Chronique publiée dans la Tribune de Genève - Lundi 08.11.10
Jamais ils n’avaient été aussi heureux. Aux lèvres, l’écume. Devant toute la Suisse romande, descendre Stauffer. Comme on terrasse l’immonde. Comme l’extase devant ce premier chamois qui s’en vient gésir vous vos pieds de jeune chasseur. A la Soupe, hier, le climat était à l’exécution. L’hallali.
Etriller Stauffer, c’est bien. A condition qu’on équarrisse aussi tous les autres, à la même enseigne. Ce que fait, par exemple, un Thierry Meury, également vachard avec tous. Mais pour certains autres, la mise à mort est sélective et orientée. Le bourgeois qui a le vrai pouvoir, celui du pognon et des prébendes, on l’épargne. Le gueulard genevois, on l’éviscère. On se croit contre-pouvoir, on est juste marchepied.

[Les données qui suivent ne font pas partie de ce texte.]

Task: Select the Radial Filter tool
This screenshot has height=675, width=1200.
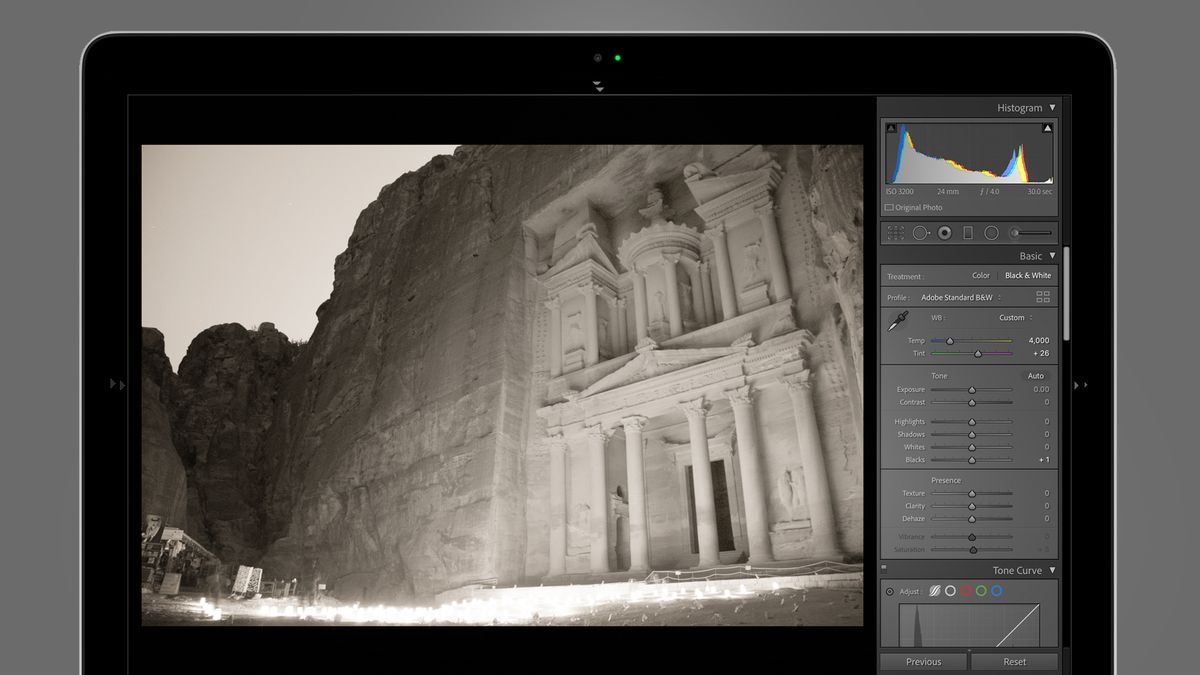Action: tap(992, 232)

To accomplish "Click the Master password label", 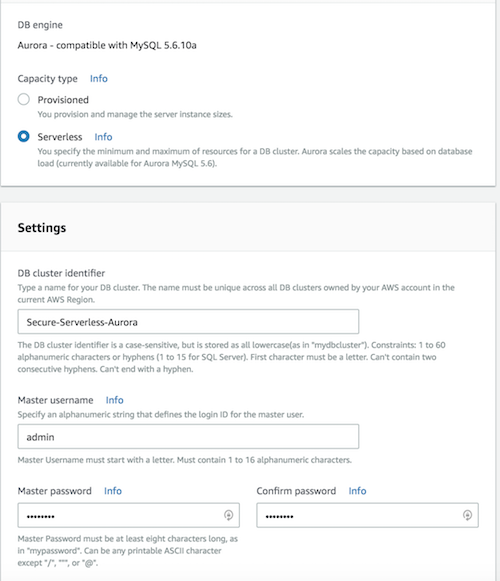I will 54,491.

Et hop, quelques références aux années brunes, et on se prend déjà pour Brecht ou Thomas Mann. Comme Manuel Tornare, incroyablement décevant, jeudi matin, à Radio Cité, dans un débat face au député Bertschy sur les thèses de l’UDC en matière scolaire. Dès qu’on est à court d’arguments, on brandit Hitler et les années 30. Tellement facile !
Il fut un temps où les humoristes transgressaient. Aujourd’hui, ils engraissent. Ils bouffent, collier au cou, la potée du pouvoir en place, avec lequel ils n’ont plus ni procès, ni engueulades. Ils ne sont plus ni sonores, ni trébuchants. Ils sont en place. Impavides. Comme le bourgeois.